_Article_:
[BEGIN]
- League: National Basketball League
- Sport: Basketball
- Duration: November 27, 1937 – February 20, 1938; February 22–27, 1938 (Playoffs); February 28–March 4, 1938 (Finals);
- Games: 9-20
- Teams: 13

Regular season
- Season champions: Oshkosh All-Stars
- Top seed: Oshkosh All-Stars
- Season MVP: Leroy Edwards (Oshkosh)
- Top scorer: Leroy Edwards (Oshkosh)

Playoffs
- Eastern champions: Akron Goodyear Wingfoots
- Eastern runners-up: Akron Firestone Non-Skids
- Western champions: Oshkosh All-Stars
- Western runners-up: Whiting Ciesar All-Americans

Finals
- Venue: Goodyear Hall, Akron, Ohio; South Park School Gymnasium, Oshkosh, Wisconsin;
- Champions: Akron Goodyear Wingfoots
- Runners-up: Oshkosh All-Stars

MBC/NBL seasons
- ← 1936–37 (MBC)1938–39 →

= 1937–38 National Basketball League (United States) season =

The 1937–38 NBL season was the third season of the National Basketball League (NBL), and its first season after the rebranding of the Midwest Basketball Conference as the NBL. The regular season began on November 27, 1937, and ended on February 20, 1938. The playoffs began on February 22, 1938, and concluded on March 4, 1938, with the Akron Goodyear Wingfoots defeating the Oshkosh All-Stars in the NBL Championship by 2 games to 1. This season would be considered the loosest structured of the twelve NBL seasons played, as the lack of proper formatting in mind made this season feel a bit too similar to the two Midwest Basketball Conference seasons played before this one began. Interestingly, this season also saw another, more minor league version of the National Basketball League occur around the same time as this NBL season, though that NBL would be completely unrelated to the actual NBL in question; that specific version of the NBL would last for only one season before folding operations entirely.

== Teams ==
Four teams would compete in the NBL this season that did not play in the MBC during the previous season, with three of them being new to the rebranded league in general. Both the Kankakee Gallagher Trojans and the Richmond King Clothiers played their inaugural (and only) seasons as professional basketball teams during this season in the NBL, while the barnstorming Oshkosh All-Stars joined the league following their high-profile, seven-game championship series of exhibition games against the New York Renaissance, though Oshkosh would not officially join the NBL until December 1937, with their first game in the NBL being played on January 1, 1938. In addition to them, the Buffalo Bisons (who are considered to potentially have existing ties with the Buffalo Bisons ABL team) returned to the now newly rebranded NBL after a one-year hiatus from them.
[END]
_To-do list_:
a – In the NBL season article, which team lost to the Akron Goodyear Wingfoots in the NBL Championship, and what was the series score?
b – Turn the NBL season article's paragraph beginning "Four teams would compete" into a short bulleted list that keeps its main facts.
c – Please carry on the NBL season article from its final sentence.
The data is separate material with no connection to the NBL season article.

_Dataset content_:
[BEGIN]
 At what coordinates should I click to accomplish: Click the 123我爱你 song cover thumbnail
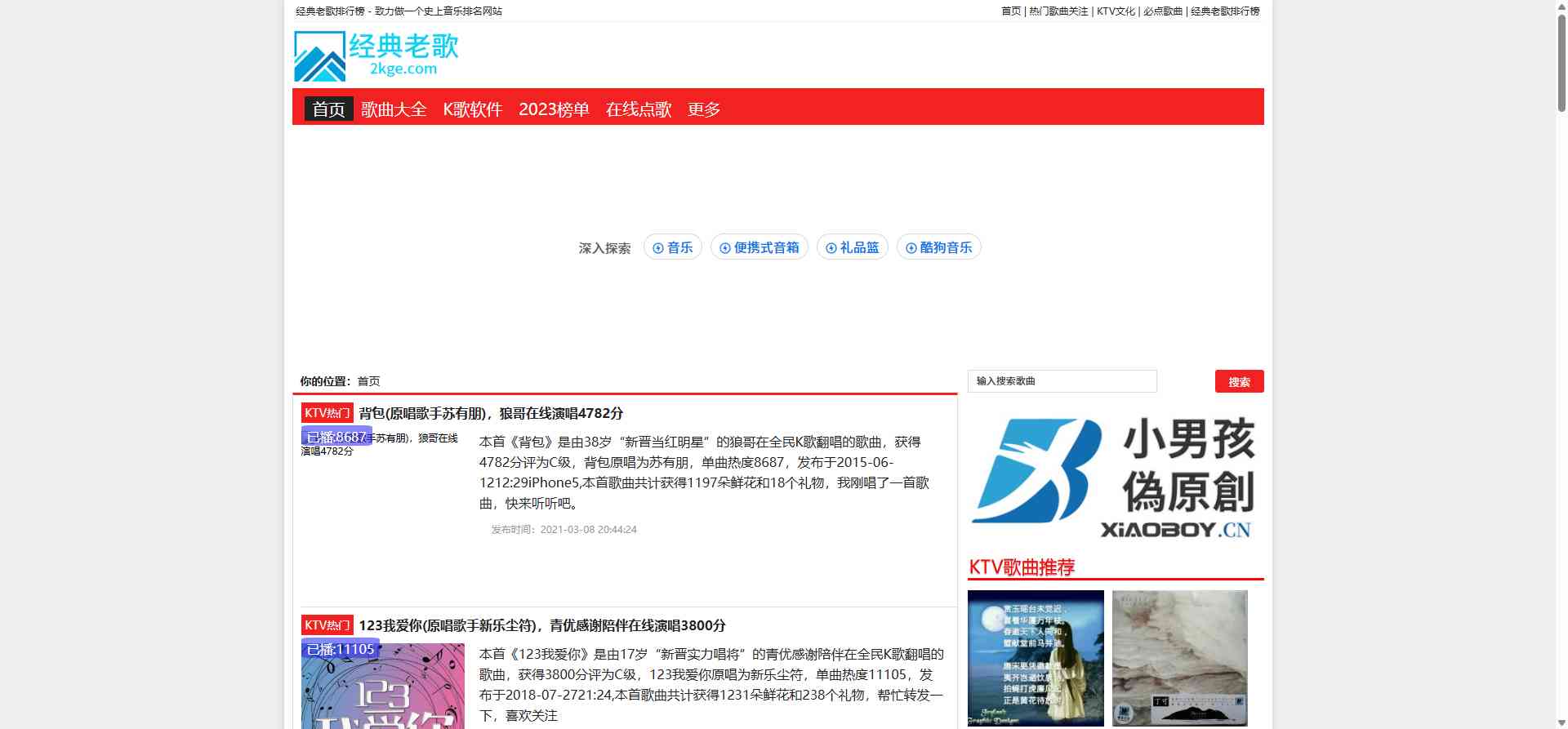(x=382, y=686)
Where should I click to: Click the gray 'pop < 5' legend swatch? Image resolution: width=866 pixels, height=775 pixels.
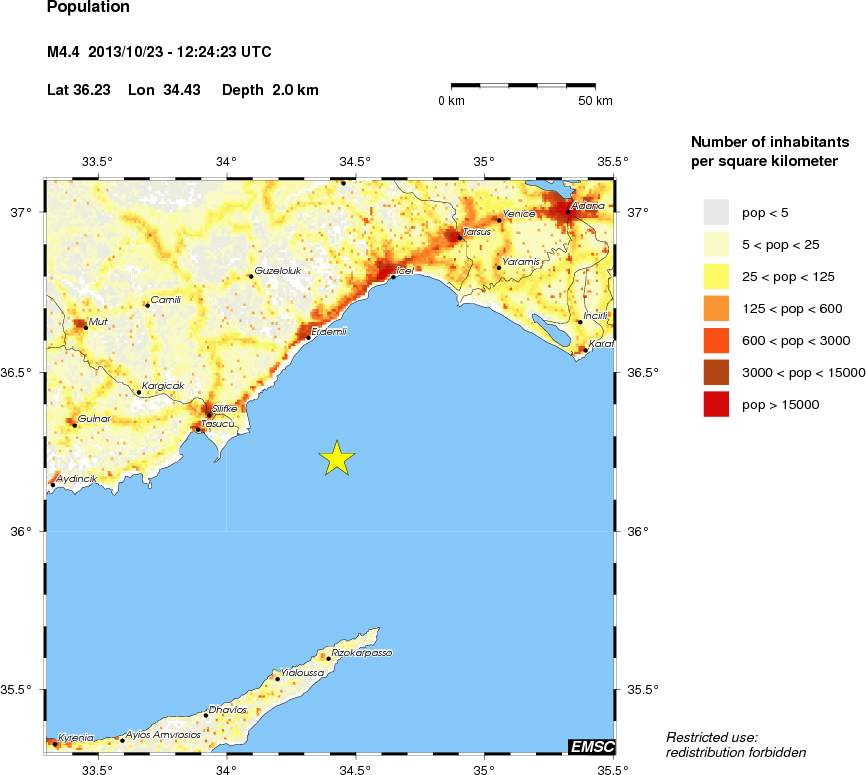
[END]
_Exercise results_:
a – The Oshkosh All-Stars lost by 2 games to 1.

b –
- Four teams in this NBL season had not played in the MBC the previous season, and three of them were new to the rebranded league.
- The Kankakee Gallagher Trojans and the Richmond King Clothiers played their inaugural and only seasons as professional teams.
- The barnstorming Oshkosh All-Stars joined after a high-profile, seven-game championship series of exhibition games against the New York Renaissance. They officially joined in December 1937 and played their first NBL game on January 1, 1938.
- The Buffalo Bisons, possibly tied to the ABL team of the same name, returned after a one-year hiatus.

c –
By contrast, three MBC teams from the previous season (the final season under the MBC name) in the inaugural MBC champion Chicago Duffy Florals, the Detroit Altes Lagers, and the Indianapolis U.S. Tires all either departed from the league like the inaugural MBC champions in Chicago had done, folded operations entirely like Detroit had done, or in the case of the Indianapolis U.S. Tires team, merged operations with the Indianapolis Kautskys prior to the season and did not compete in what can be considered the inaugural NBL season.

Three other teams also renamed themselves prior to the season beginning. First, the Dayton London Bobbys returned to their previous name, the Dayton Metropolitans, after their previous sponsor sold off their sponsorship back to the team's original sponsor, the Dayton Metropolitan Clothing Store. Then, the Pittsburgh Y.M.H.A. team would adopt the Pittsburgh Pirates moniker in honor of the baseball team representing Major League Baseball. Finally, the Warren HyVis Oils renamed themselves to the Warren Penns under team owner/player-coach Gerry Archibald's shrewd and clever thinking for keeping his team sponsorship with HyVis Penn Oil while still promoting their brand during this time.

| Eastern Division | Akron Firestone Non-Skids Akron, Ohio | Akron Goodyear Wingfoots Akron, Ohio | Buffalo Bisons Buffalo, New York |  |
| Columbus Athletic Supply Columbus, Ohio | Pittsburgh Pirates Pittsburgh, Pennsylvania | Warren Penns Warren, Pennsylvania |  |
| Western Division | Dayton Metropolitans Dayton, Ohio | Fort Wayne General Electrics Fort Wayne, Indiana | Indianapolis Kautskys Indianapolis, Indiana | Kankakee Gallagher Trojans Kankakee, Illinois |
| Oshkosh All-Stars Oshkosh, Wisconsin | Richmond King Clothiers/Cincinnati Comellos Richmond, Indiana/Cincinnati, Ohio | Whiting Ciesar All-Americans Whiting, Indiana |

The Richmond King Clothiers unofficially folded in December 1937; they sold their franchise to Augustino "Gus" Comello on January 5, 1938. Comello moved the team from Richmond, Indiana to Cincinnati and renamed the team the Cincinnati Comellos. The Comellos resumed play on January 16, 1938, but their season was cut short (as noted by a forfeited match on their end against the Fort Wayne General Electrics) due to the aftermath of the Ohio River flood of 1937.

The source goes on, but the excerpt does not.